Just last month, the Croatia v Czech Republic Euro 2016 match was interrupted and players taken off the pitch when a flare was thrown onto the pitch.







Next we see hordes of police and stewards running into the crowds and grabbing various “fans”.

But not in cycling.  No, it’s just one of those crazy cycling fans having a laugh and keeping things interesting.

And before all you ladies shake your heads at these sad guys, you may want to know that it’s not a gender specific issue, oh no.

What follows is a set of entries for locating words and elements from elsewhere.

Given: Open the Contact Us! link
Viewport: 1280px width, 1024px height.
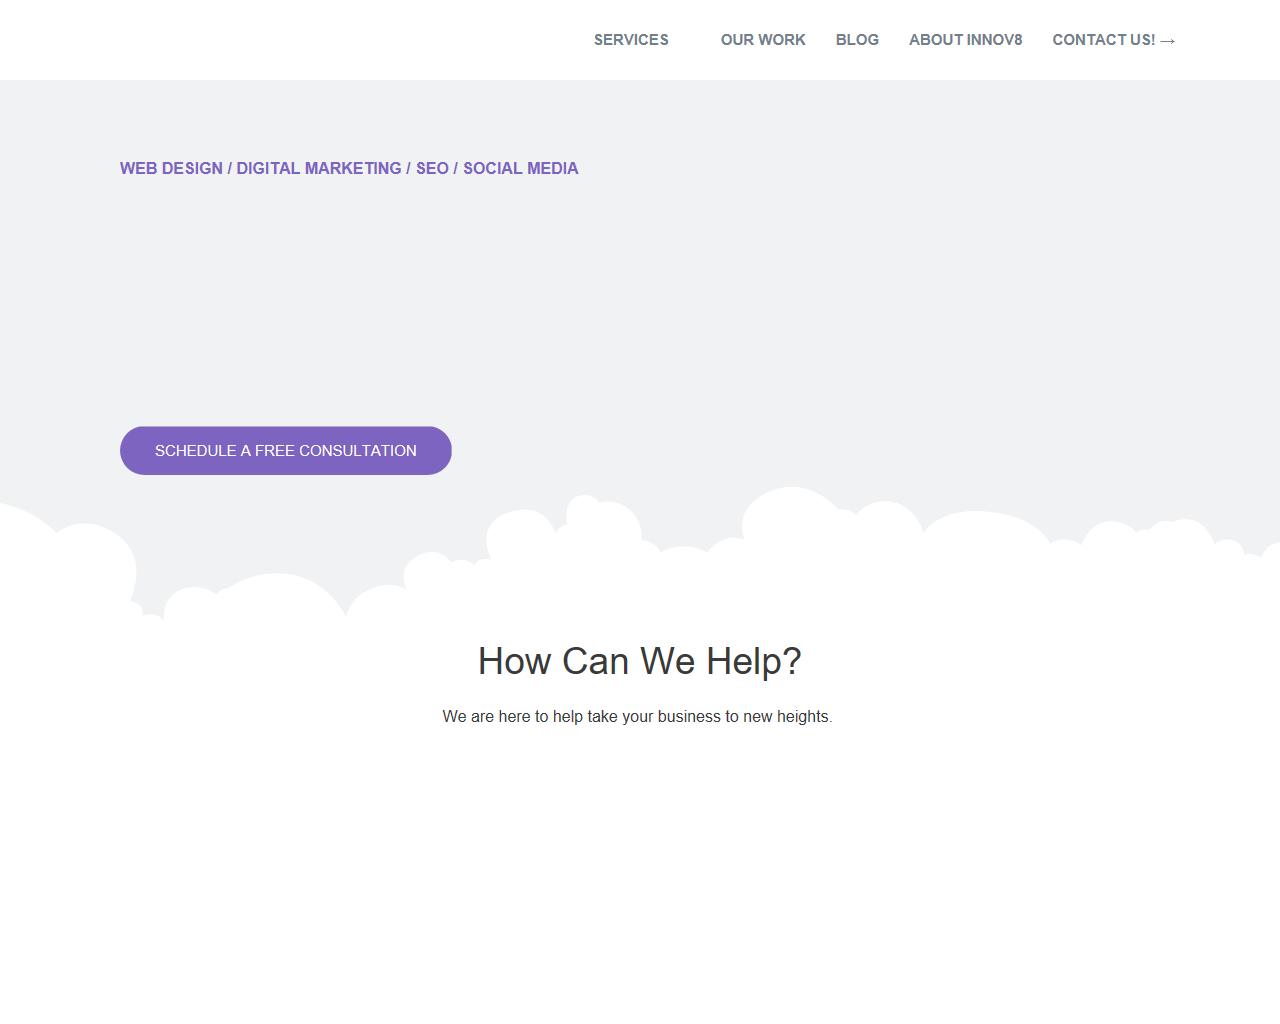Looking at the screenshot, I should pyautogui.click(x=1103, y=40).
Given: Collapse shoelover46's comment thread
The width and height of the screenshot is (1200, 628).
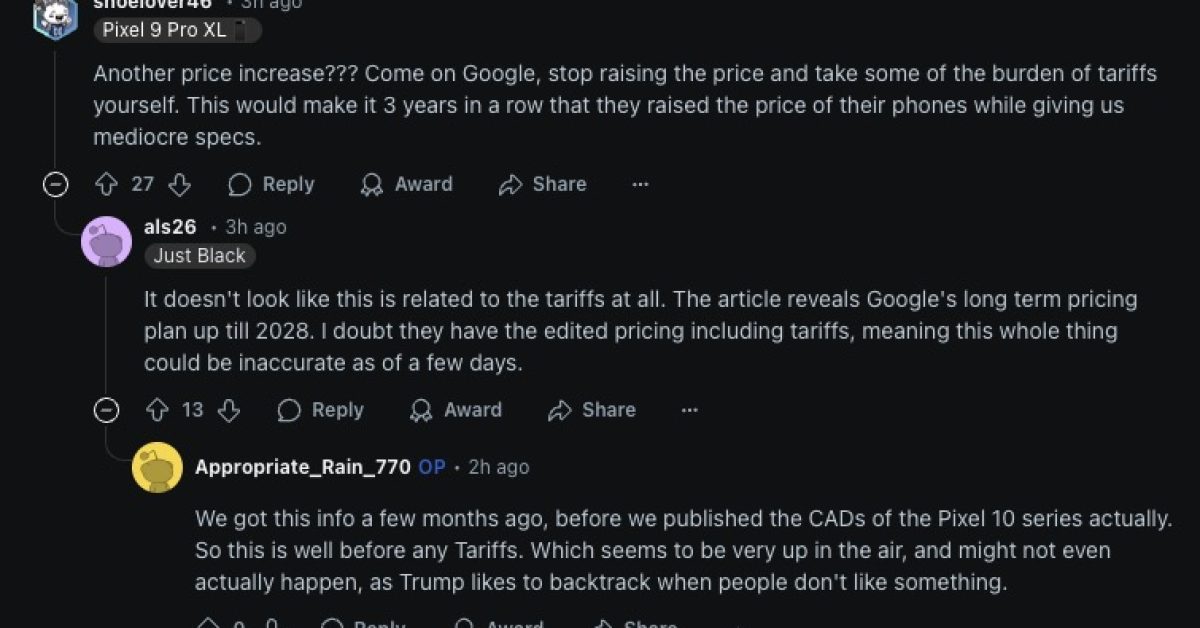Looking at the screenshot, I should point(56,184).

Look at the euphoria on her face as she runs next to Tom Danielson a few years ago.  Wow, she’s amazing.

Or this clown?

“Hi mom, I’m at the Tour de France, and if you go on TV right now you’ll see me.  Yes, that’s me.  Look at me, I’m right next to the guy in yellow.  OH MY GOD mom, he actually just bumped into me and I dropped my phone.  I’m going to sue his ass.”

But we don’t want barriers lining the routes and we don’t want rows of police either.  The volume of fans makes it extremely difficult for either of these options to be deemed as valid.  What about self-policing?  Well, it can work too.

So let’s have a bit of everything.

Some stronger policing.








A few rider interventions.


Bernard Hinault – Paris-Nice 1984








Jan Raas – Tour of Flanders 1985

And finally, some self-policing.

Because we still want to see some of the clowns, we still want to witness a little madness, we certainly want cycling to remain the biggest sporting spectacle on Earth and we definitely want it to be free.

“The best things in life are free” – Luther Vandross & Janet Jackson.

The Giant.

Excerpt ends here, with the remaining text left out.